### TEXTO
Estas questões, justificam os diferentes níveis de participação de professores inseridos

em grupos de trabalho, ainda que a personalidade e predisposição de cada um também

influencie, pois o crescimento profissional dos professores e consequente participação tem

por base os seus conhecimentos, as suas estratégias, mas também as suas crenças e

idealismos.

Em jeito de conclusão, e perante todas as influências recebidas e experiências

realizadas, as professoras participantes neste modelo de trabalho, que reveste o estudo em

causa, revelaram ter alterado a sua postura profissional, no que concerne à prática

pedagógica, ao adoptarem um perfil mais prático, didáctico e concreto, por valorizarem os

saberes dos alunos, o uso e a exploração de materiais manipuláveis, dando mais voz activa

aos alunos. Este perfil revelado foi consequência do trabalho colaborativo desenvolvido nas

reuniões da comunidade de prática, pois foi neste seio que o grupo se desenvolveu

profissionalmente, de sobremaneira no que concerne ao desenvolvimento do conhecimento

matemático para ensinar, perante o cariz reflexivo patente nas reuniões informais de

trabalho.

### EXERCÍCIOS ESCRITOS
1 - De acordo com o texto, que perfil adoptaram as professoras participantes na sua prática pedagógica?
2 - Transcreva sem alterações todas as linhas da secção de dados fornecidos abaixo, omitindo as imagens.

### DADOS FORNECIDOS
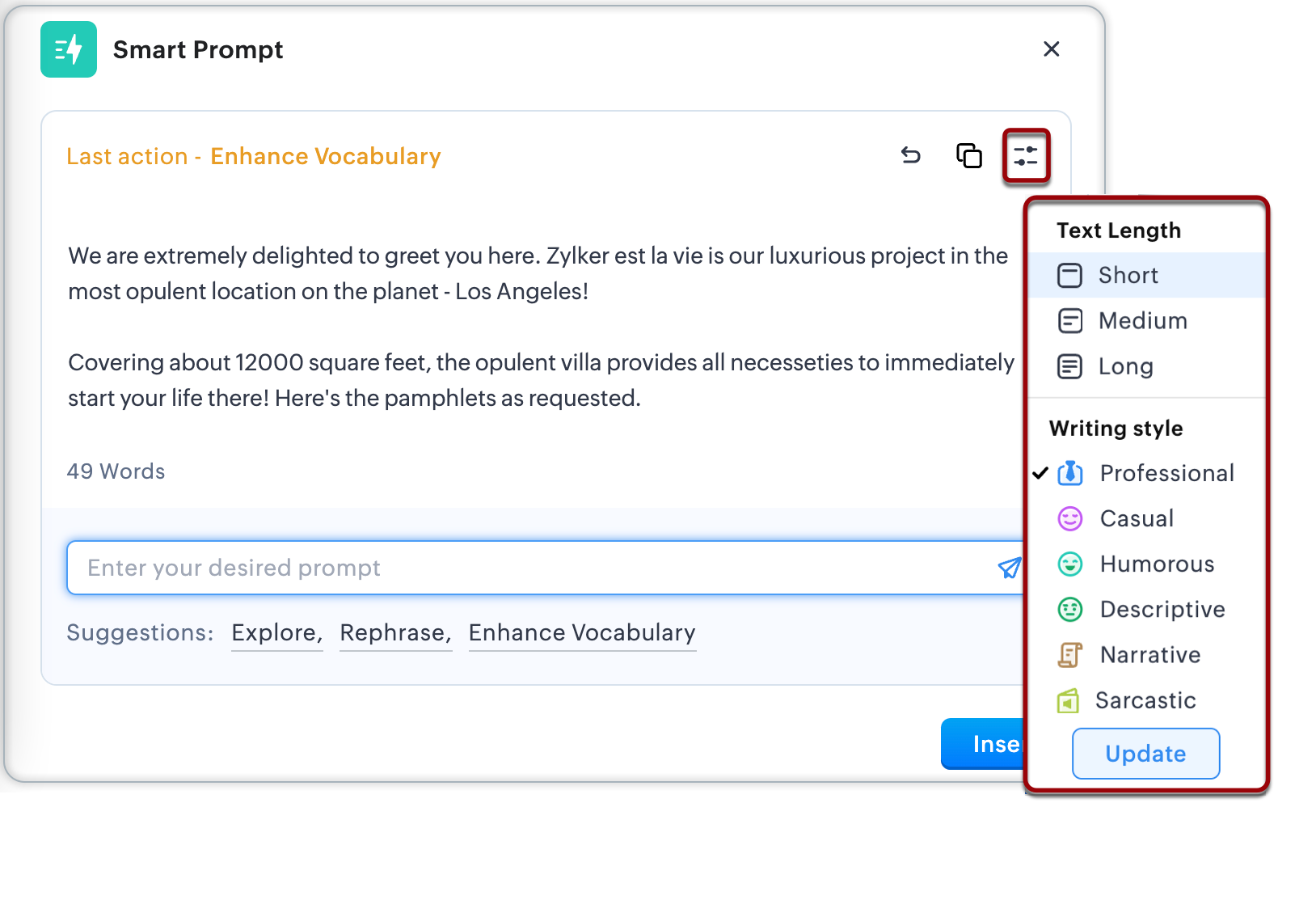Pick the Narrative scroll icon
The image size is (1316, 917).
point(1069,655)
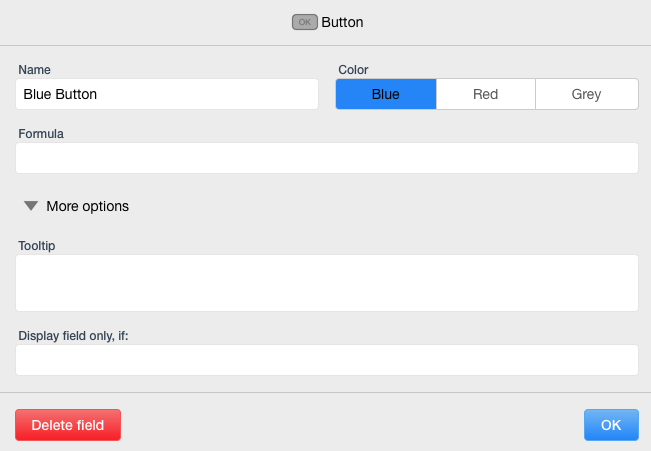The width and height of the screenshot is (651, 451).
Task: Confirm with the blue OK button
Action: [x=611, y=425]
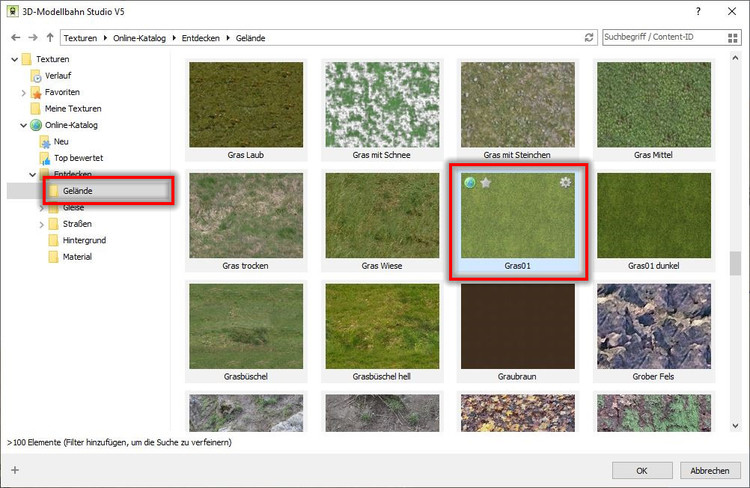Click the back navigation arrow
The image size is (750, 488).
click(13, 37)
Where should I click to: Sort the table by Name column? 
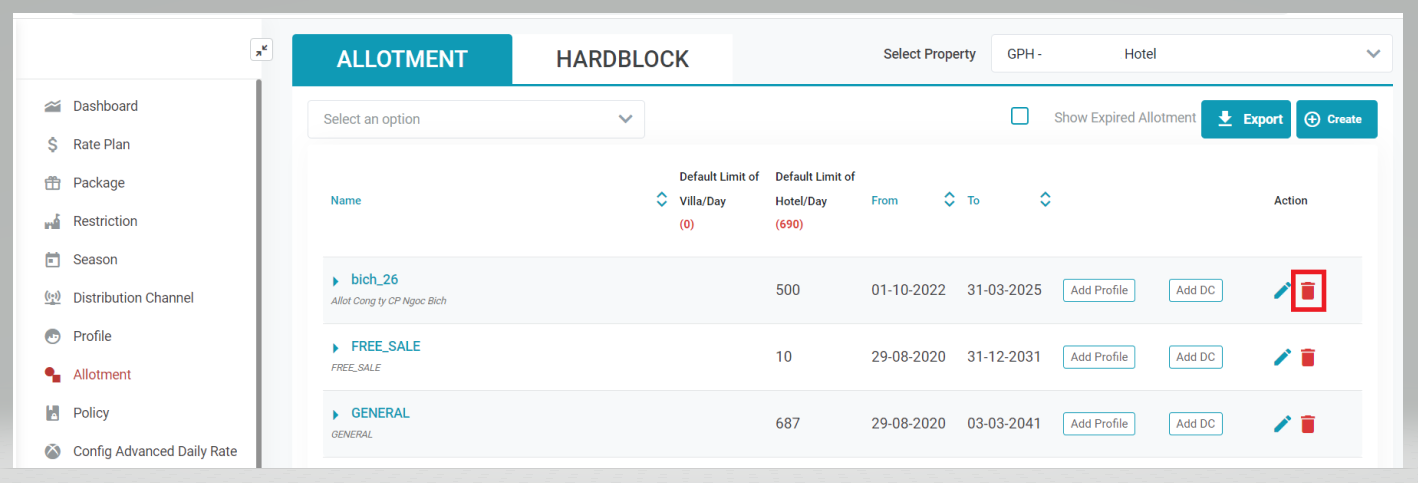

### SOLUÇÕES DOS EXERCÍCIOS
1 - Um perfil mais prático, didáctico e concreto.

2 -
Pick the Narrative scroll icon
The image size is (1316, 917).
point(1069,655)
The width and height of the screenshot is (651, 451).
Task: Confirm with the blue OK button
Action: [x=611, y=425]
Click the back navigation arrow
The image size is (750, 488).
click(13, 37)
Where should I click to: Sort the table by Name column? 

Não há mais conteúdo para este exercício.